In line with the fact that the activation of complement component C5 is C3 dependent (see Fig. 1), initial membrane insertion of downstream non-lytic complement component C5b-7 is C5 dependent [60]. In addition to the generation of anaphylatoxin C5a (an endogenous ligand for C5aR), proteolytic activation of C5 also generates C5b that initiates MAC formation.

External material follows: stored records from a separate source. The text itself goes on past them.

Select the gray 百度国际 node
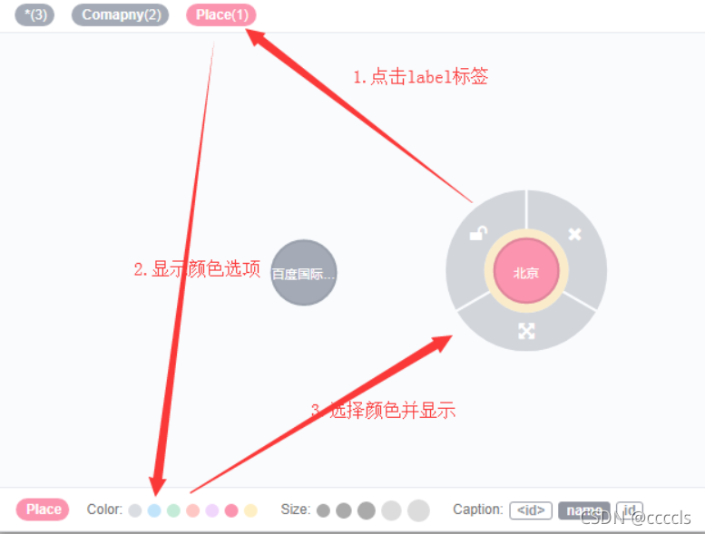The image size is (705, 534). (304, 273)
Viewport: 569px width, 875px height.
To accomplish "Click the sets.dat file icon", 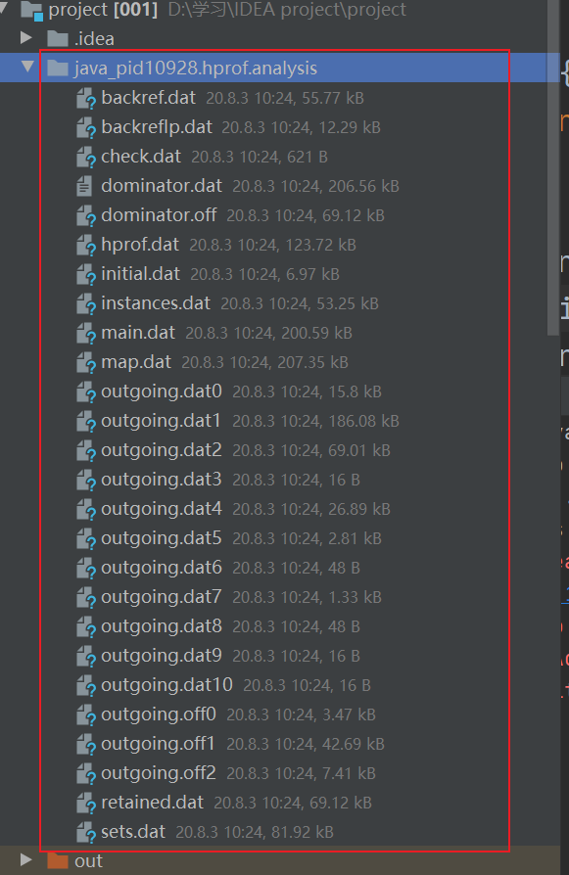I will pos(86,833).
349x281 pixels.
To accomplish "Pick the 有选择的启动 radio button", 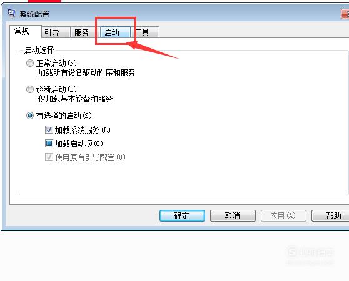I will click(30, 116).
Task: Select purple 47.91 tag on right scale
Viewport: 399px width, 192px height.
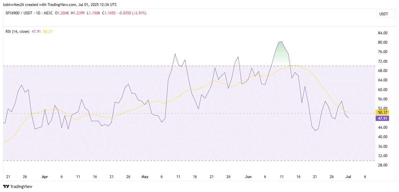Action: click(382, 118)
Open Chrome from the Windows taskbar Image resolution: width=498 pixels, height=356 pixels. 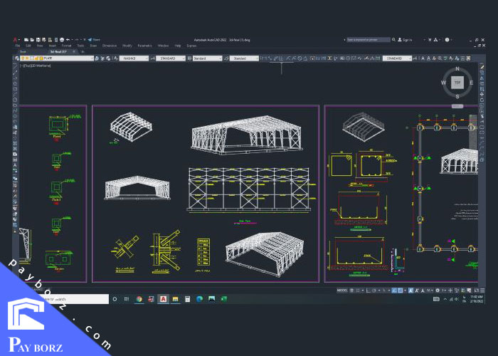tap(139, 299)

The formation of the MAC then enhances platelet activation and subsequent hemostatic responses [56], which are suppressed by clusterin [77]. However, compared with WT mice, C5-deficent mice have no apparent defect in platelet or leukocyte interactions at the flow-restricted vessel wall, but their fibrin deposition is abnormal, which is similar to the effect seen in mice treated with rutin, an inhibitor of protein disulfide isomerase [60].

As summarized in Fig. 3, in addition to the presence of the intrinsic capacity of stimulated platelets to activate complement, such as C3b-bound P-selectin (CD62P) that leads to the generation of C3a and the assembly of C5b-9 [54], platelets also become the targets of complement activation in the settings that induce complement activation on the platelet surface when exposed to plasma or serum, a weak platelet aggregation agonist (ADP or epinephrine), a potent agonist (arachidonic acid, and thrombin or its receptor activation peptide), or even shear stress alone or in combination with more than one stimulus or agonist [49]. Thus, inhibition of the generation of anaphylactic peptides C3a and C5a (by recombinant or endogenous C4BPα) as well as a blockade of C3aR and C5aR expressed on platelets (by eculizumab or ravulizumab) can exert their antiplatelet effects, suppressing platelet activation and aggregation as well as thrombus formation [1, 63].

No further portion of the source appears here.